The early February event was billed as “TEDxBigApple Disruptive Ideas,” and it provided a platform for an impressive roster of 15 change agents. Speakers ranged from physicians to fashionistas, green-tech innovators and urban planners. The group is purely volunteer-driven. It's independently organized but is designed to mimic a TED-like experience. TED is a group dedicated to "ideas worth spreading."
“Our speakers addressed the difference between innovation and invention, and challenged the audience to design a better ride, instead of just a better horse,” said Parneet Gosal, an event organizer and founder of the digital strategy consulting practice Seedwalker.

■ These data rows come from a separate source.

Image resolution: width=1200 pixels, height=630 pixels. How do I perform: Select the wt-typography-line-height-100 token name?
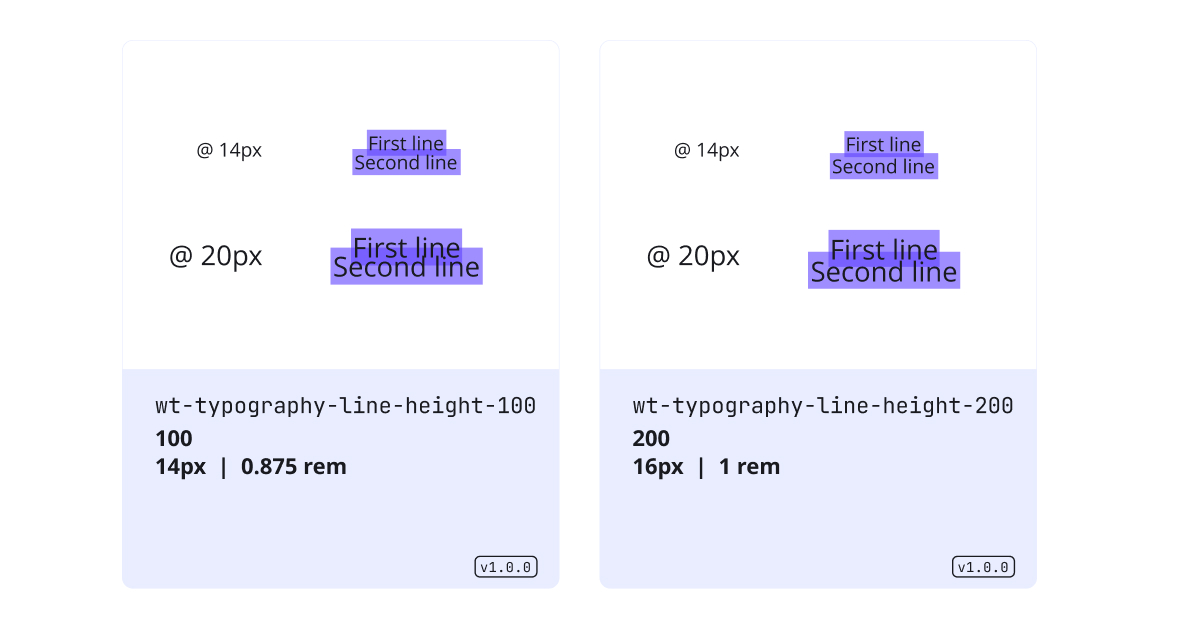346,406
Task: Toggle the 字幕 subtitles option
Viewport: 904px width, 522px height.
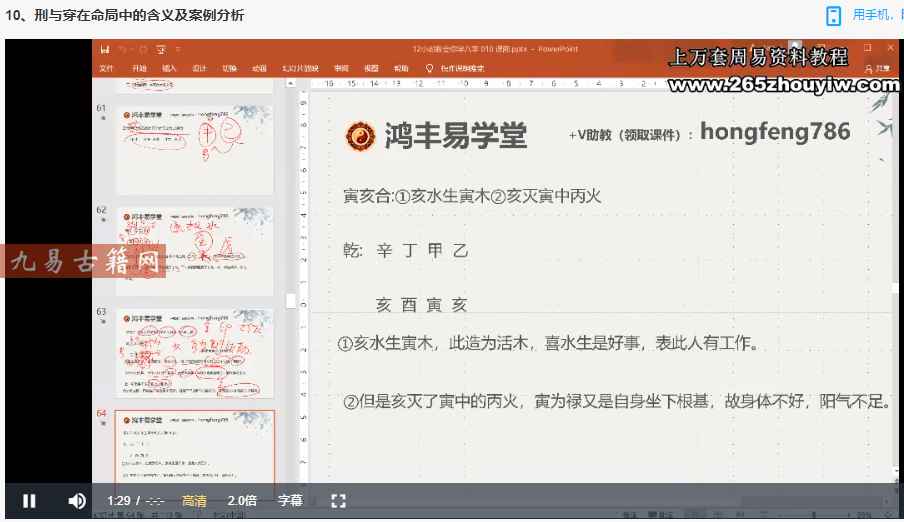Action: (290, 501)
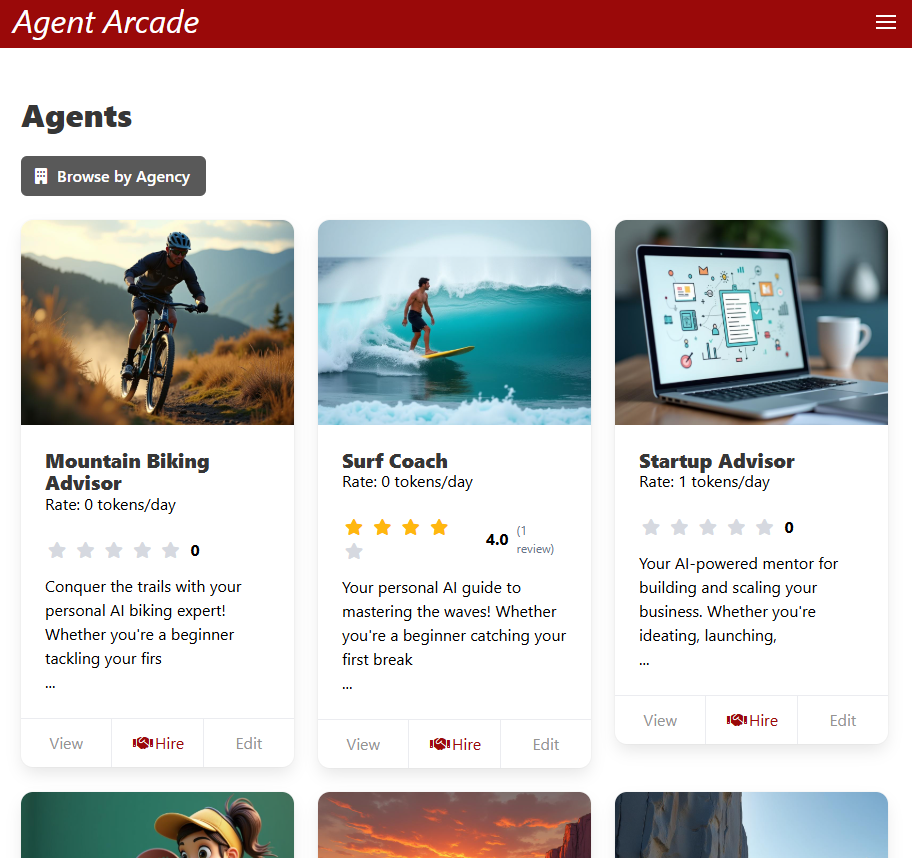Edit the Startup Advisor agent
This screenshot has width=912, height=858.
click(843, 720)
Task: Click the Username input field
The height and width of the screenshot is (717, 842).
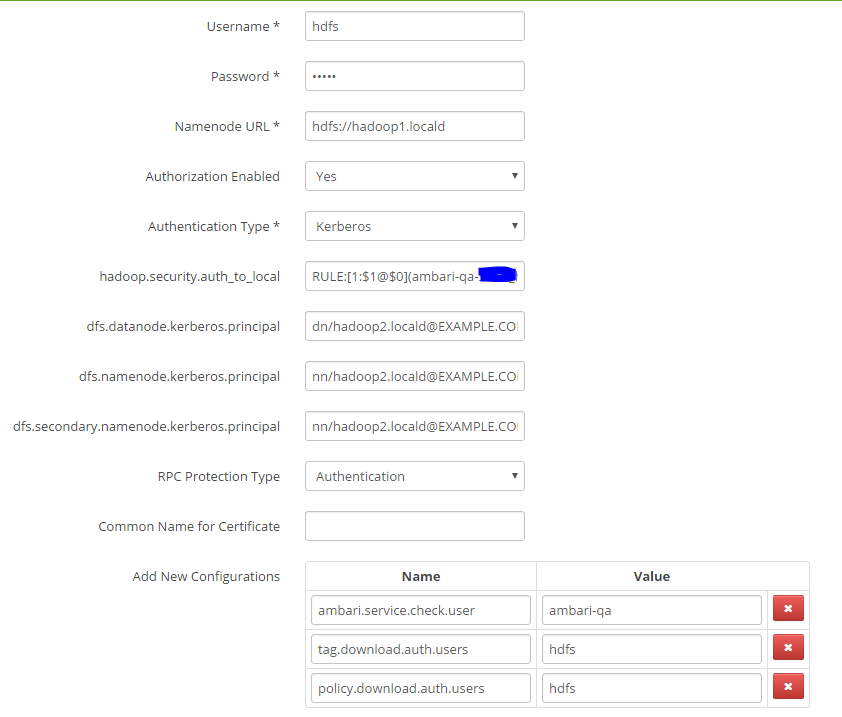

Here's a look at a few of the recent TEDx speakers, and their ideas on disruption:
One of the presenters, Tom Igoe, a New York-based artist and associate professor at New York University's Interactive Telecommunications Program, explores ways to allow digital technologies to sense and respond to a wider range of human physical expressions. Igoe co-founded a revolutionary programming tool to simplify the use of microprocessors like Arduino. It is intended for artists, designers, and hobbyists interested in creating interactive objects.
With the cherry-red TEDx letters illuminated on the stage behind him, Igoe stressed the importance of making objects, but more importantly, how we use them and interact once they are created.
“What our devices do is less important than how they change our relationships to each other,” Igoe told the audience.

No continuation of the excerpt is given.